Based on the number of suckler cows in the most recent Animal Identification and Movement (AIM) statistics – recorded by the Department of Agriculture – any introduction of a coupled suckler cow payment under Pillar I of the Common Agricultural Policy (CAP) would necessitate a linear reduction in all farmers’ existing basic payments of approximately €175 million to fund such a scheme.
AgriLand decided to ask readers for their opinion on the funding of a potential suckler support scheme.
Just short of 2,000 individual votes were recorded.
Speaking in the Dail, during a Fianna Fail tabled motion on potential suckler sector supports, Minister Creed last week outlined three barriers to establishing such a payment.
“A fully exchequer-funded support scheme would require approval by the European Commission under state aid regulations and would need to comply with our obligations under the World Trade Organisation rules.
Secondly; while there have been calls for the use of savings within the existing Rural Development Programme (RDP) to be used for additional supports, I wish to restate and make absolutely clear that there are no surplus funds available within the RDP above and beyond the funding already allocated, which has been committed to existing schemes within the RDP.
“Finally; any allocation of funding under Pillar I of the CAP would in principle have required a linear reduction of an estimated 18% to all existing farmers’ Basic Payment Scheme payments for redistribution.
“In fact, the deadline for any such change to the Pillar I scheme in the current round has already passed,” he said.
Farm organisations – including the Irish Farmers’ Association (IFA) and the Irish Cattle and Sheep Farmers’ Association (ICSA) – have made repeated calls for a suckler subsidy to be introduced to protect the sector – which they fear is in a state of decline.
However, official statistics from the department demonstrate that suckler cow numbers nationwide have declined by just 4% over the last seven years.
Throughout the seven-year period, the total suckler herd population appears to have steadily fluctuated up and down.
Since 2010, 21 counties have experienced some element of decline in suckler cow numbers – the range varies from the lowest drop of 183 head in Co.
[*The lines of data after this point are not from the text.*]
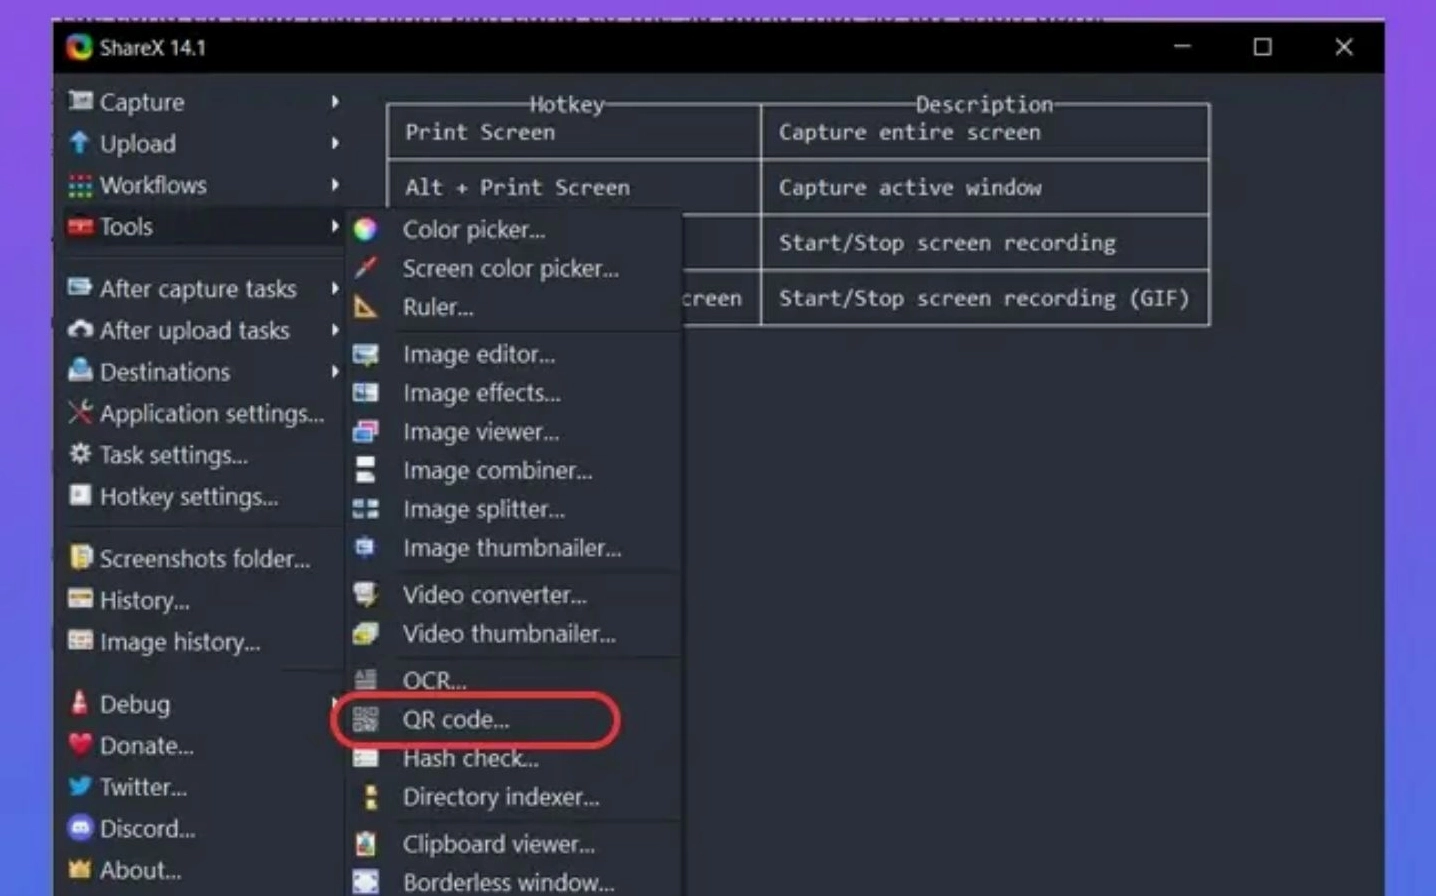1436x896 pixels.
Task: Click the red heart Donate icon
Action: 80,745
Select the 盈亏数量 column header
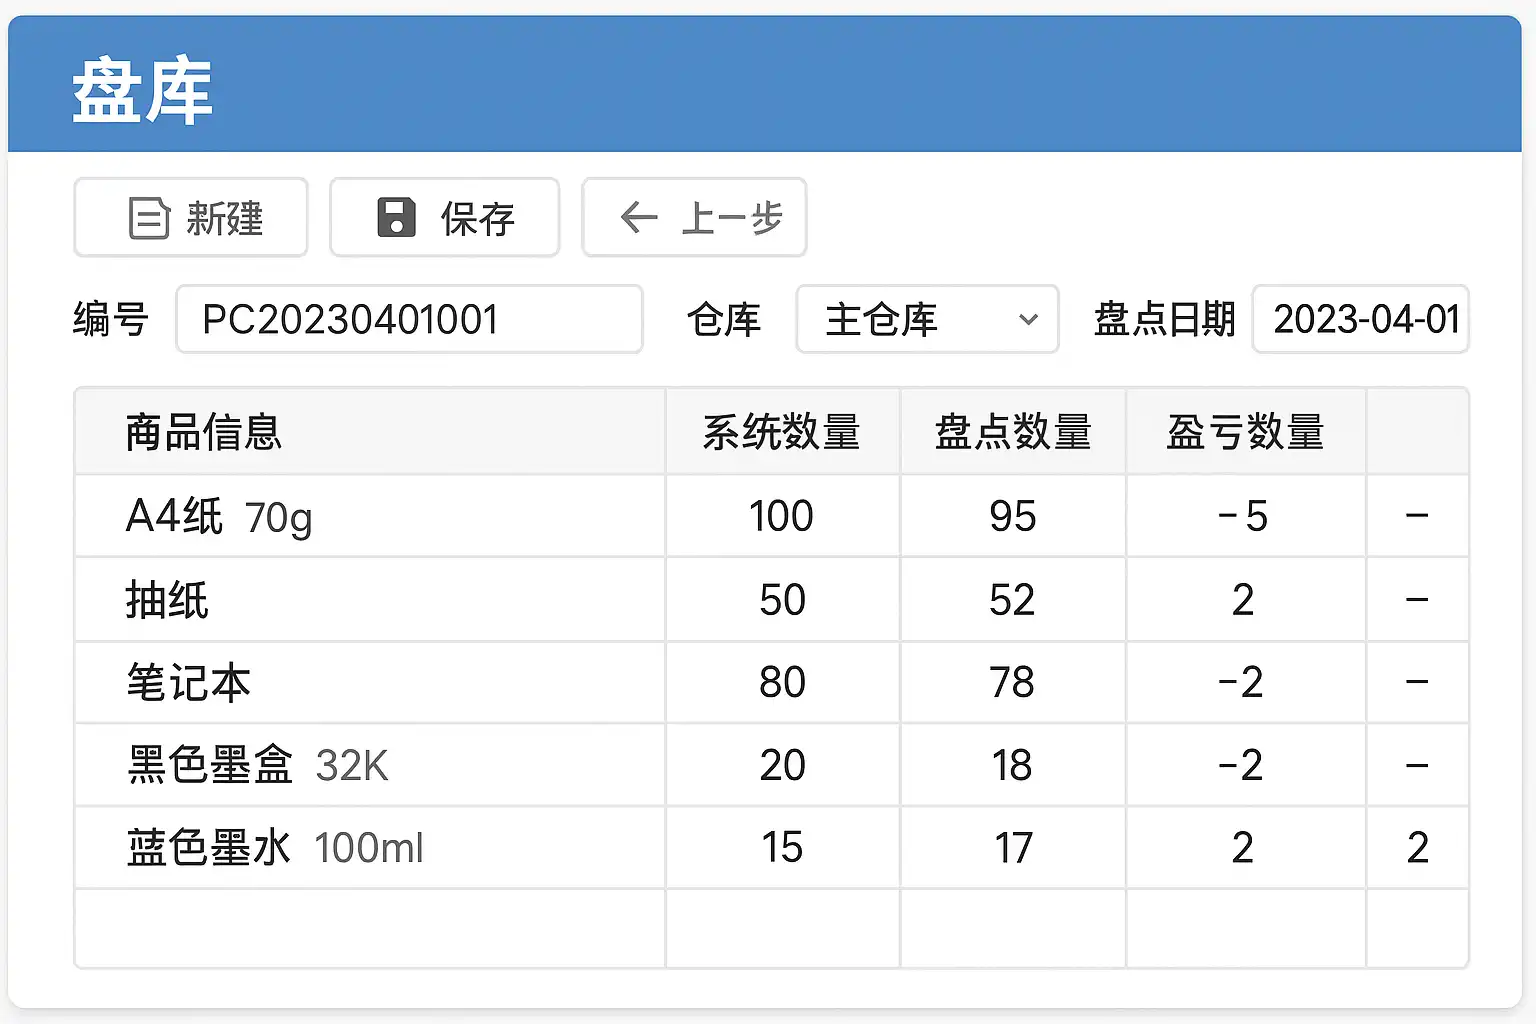The image size is (1536, 1024). pyautogui.click(x=1245, y=432)
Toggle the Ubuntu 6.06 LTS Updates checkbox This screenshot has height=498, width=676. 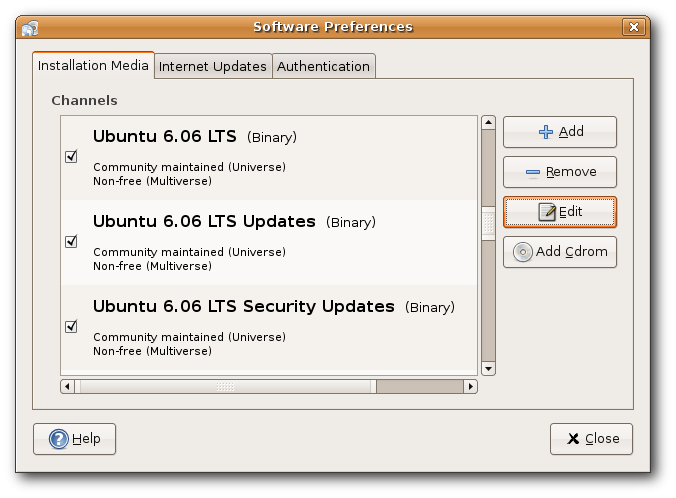click(71, 241)
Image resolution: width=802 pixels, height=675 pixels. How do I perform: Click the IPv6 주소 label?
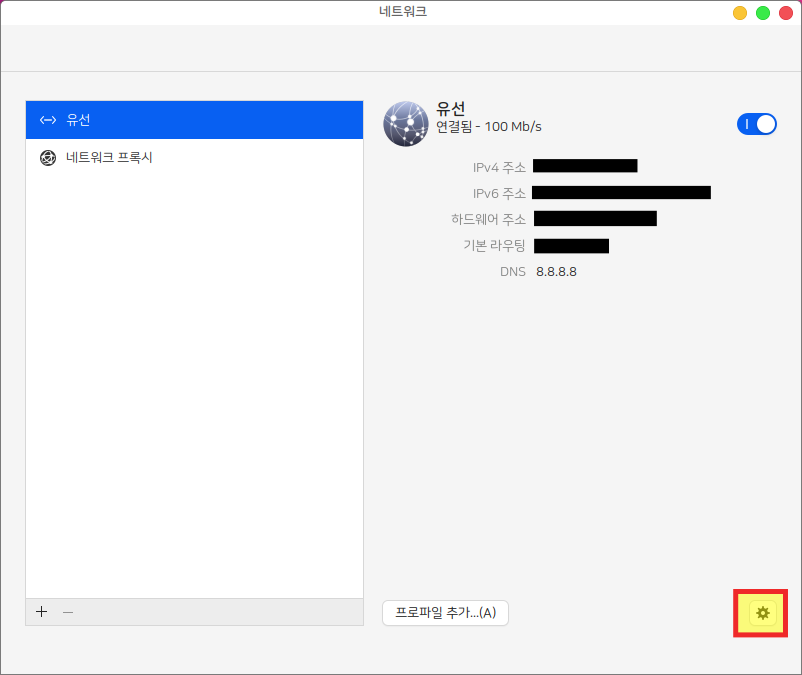499,193
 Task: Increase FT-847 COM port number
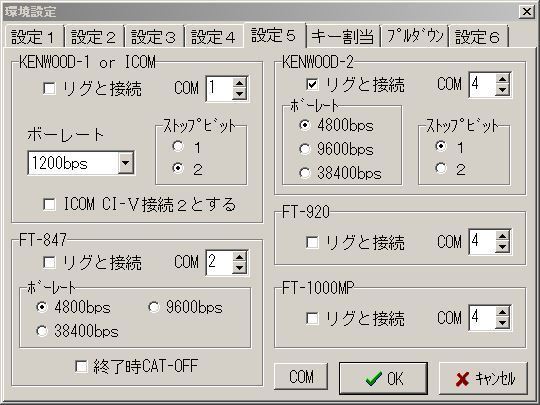[239, 257]
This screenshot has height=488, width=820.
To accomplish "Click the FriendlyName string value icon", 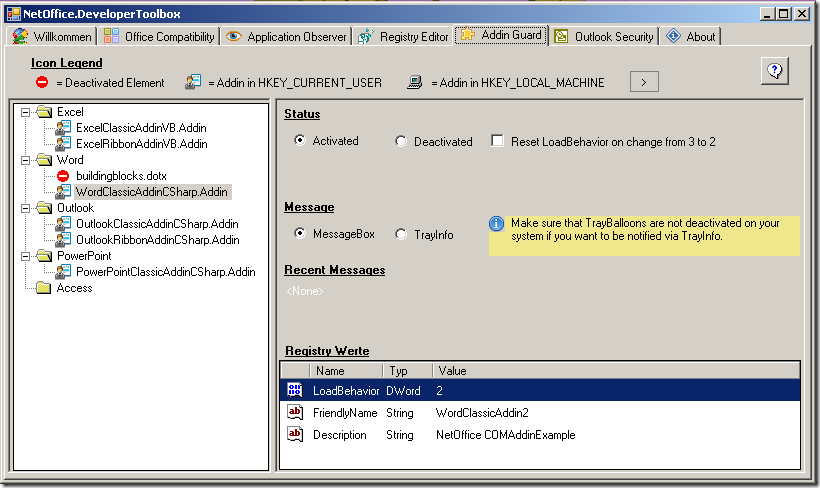I will [295, 412].
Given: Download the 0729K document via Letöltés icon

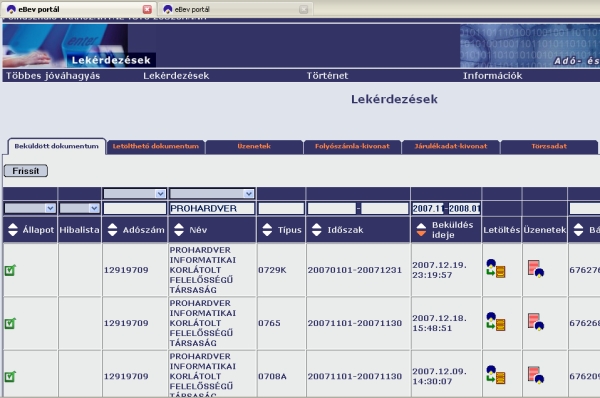Looking at the screenshot, I should click(496, 268).
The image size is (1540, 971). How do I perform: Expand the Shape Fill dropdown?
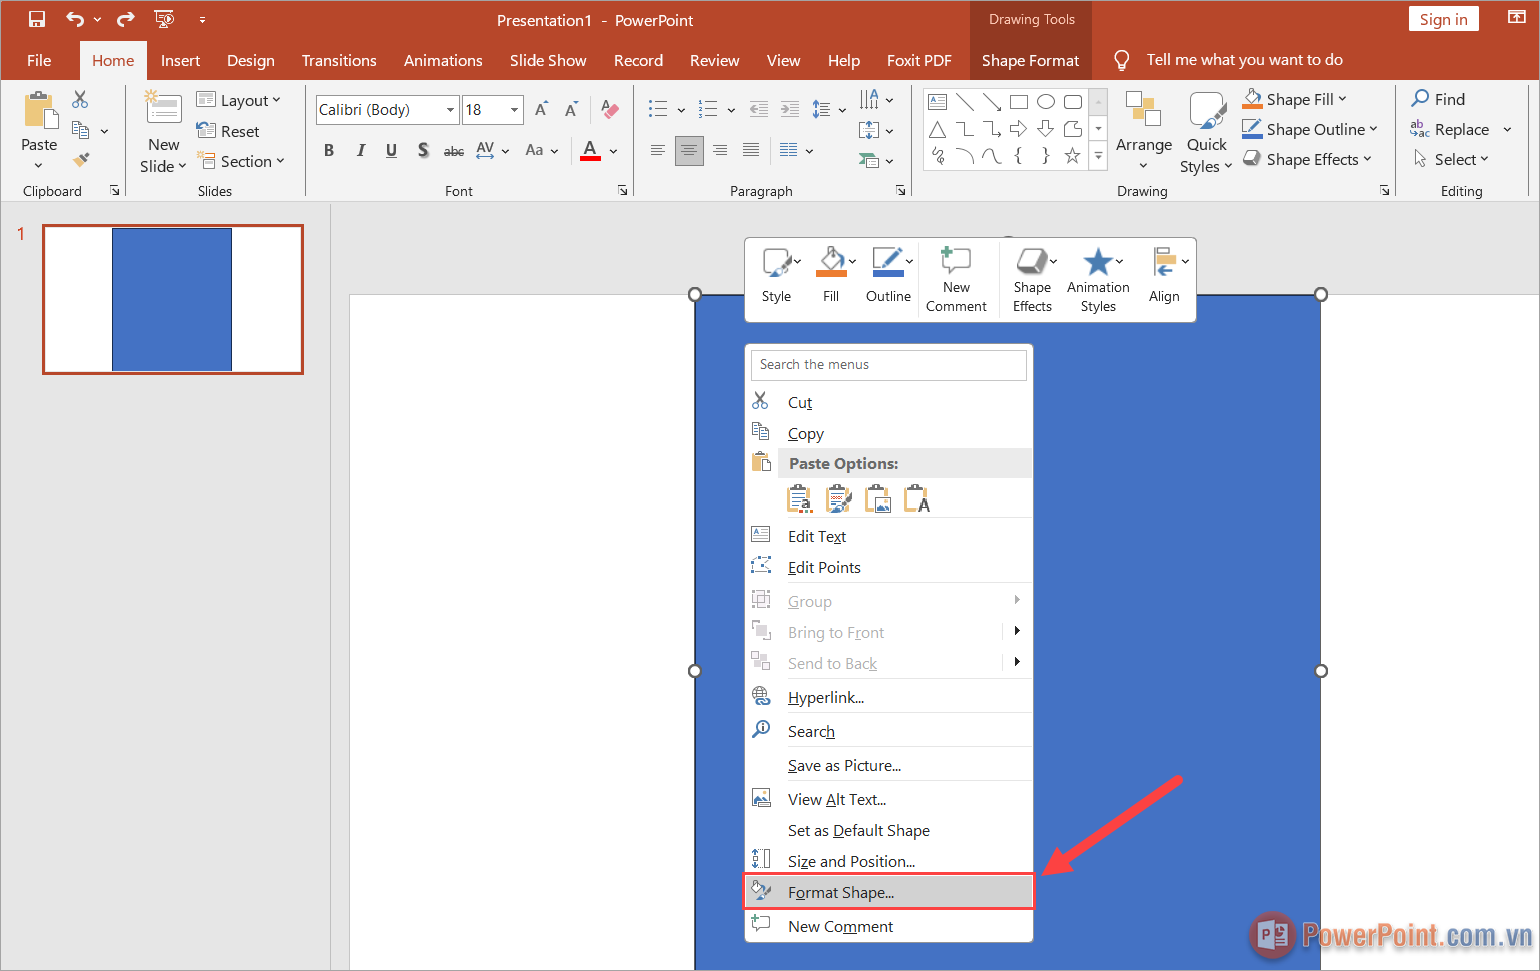tap(1342, 99)
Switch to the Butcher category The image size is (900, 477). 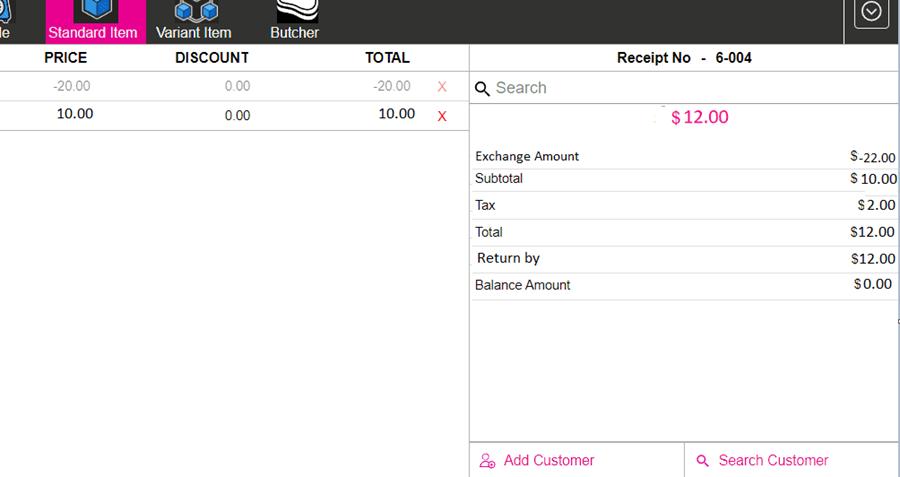pyautogui.click(x=294, y=21)
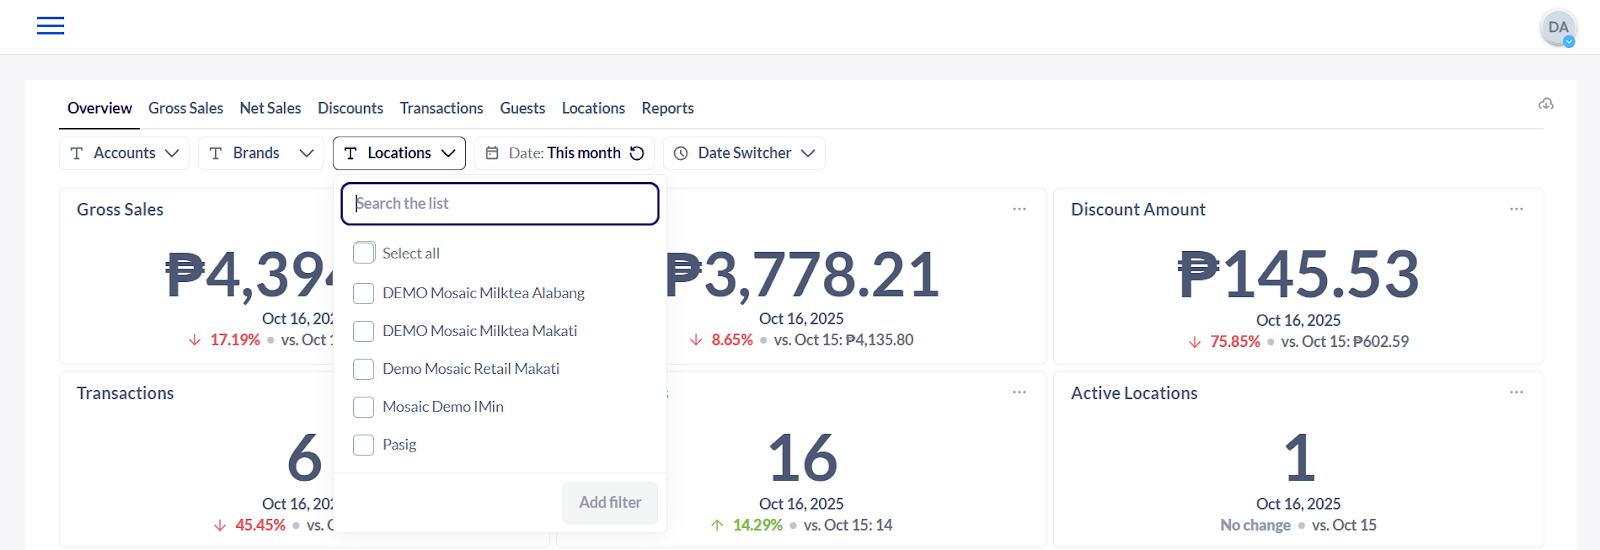Open Active Locations card three-dot menu
The height and width of the screenshot is (550, 1600).
coord(1516,393)
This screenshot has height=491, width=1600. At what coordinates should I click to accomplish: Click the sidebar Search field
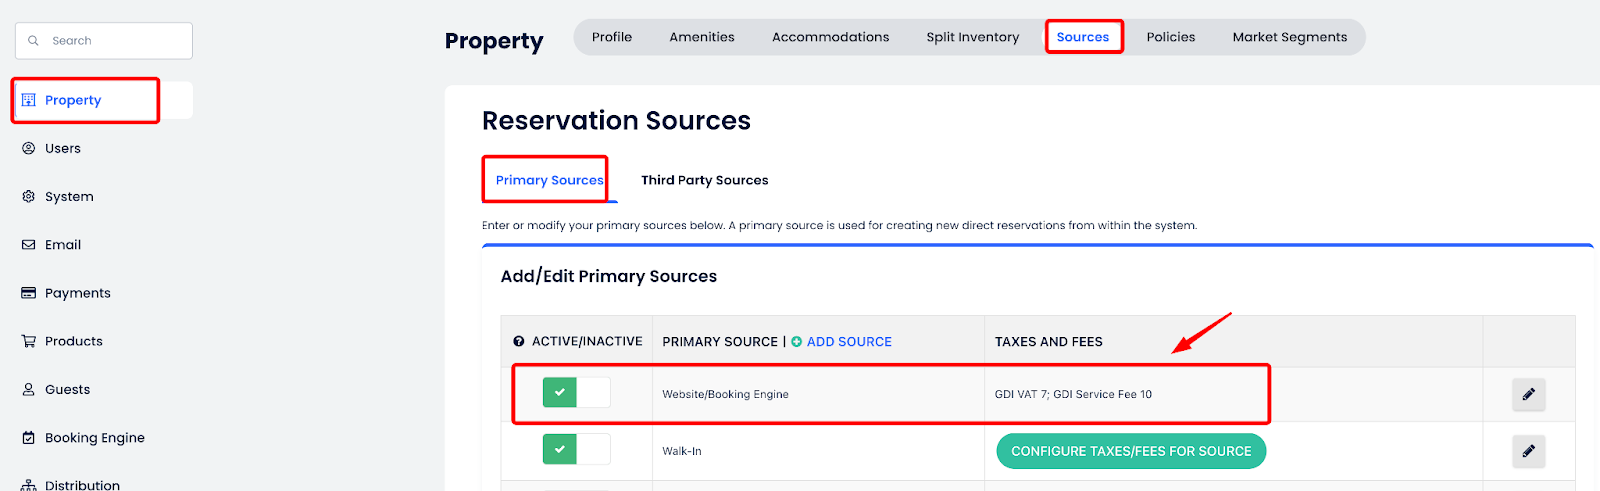pyautogui.click(x=104, y=41)
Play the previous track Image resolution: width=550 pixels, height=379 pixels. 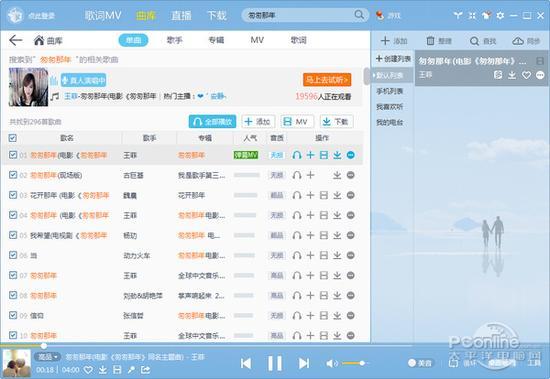[x=246, y=363]
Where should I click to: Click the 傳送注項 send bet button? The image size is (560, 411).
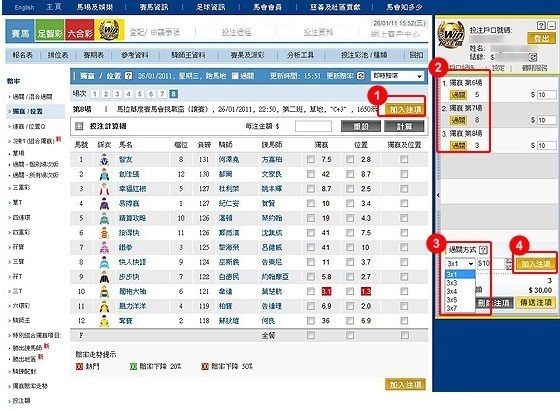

Clare to the highest drop of 9,232 in Co. Cork.
Other noteworthy reductions have occurred in Co. Tipperary (down 6,976), Co. Waterford (down 5,335) and Co. Donegal (down 4,812).
It has been highlighted that the counties which have experienced the most significant suckler decline are those that have also experienced substantial dairy expansion in recent years – thus indicating that some farmers are converting from suckler to dairy enterprises for commercial reasons.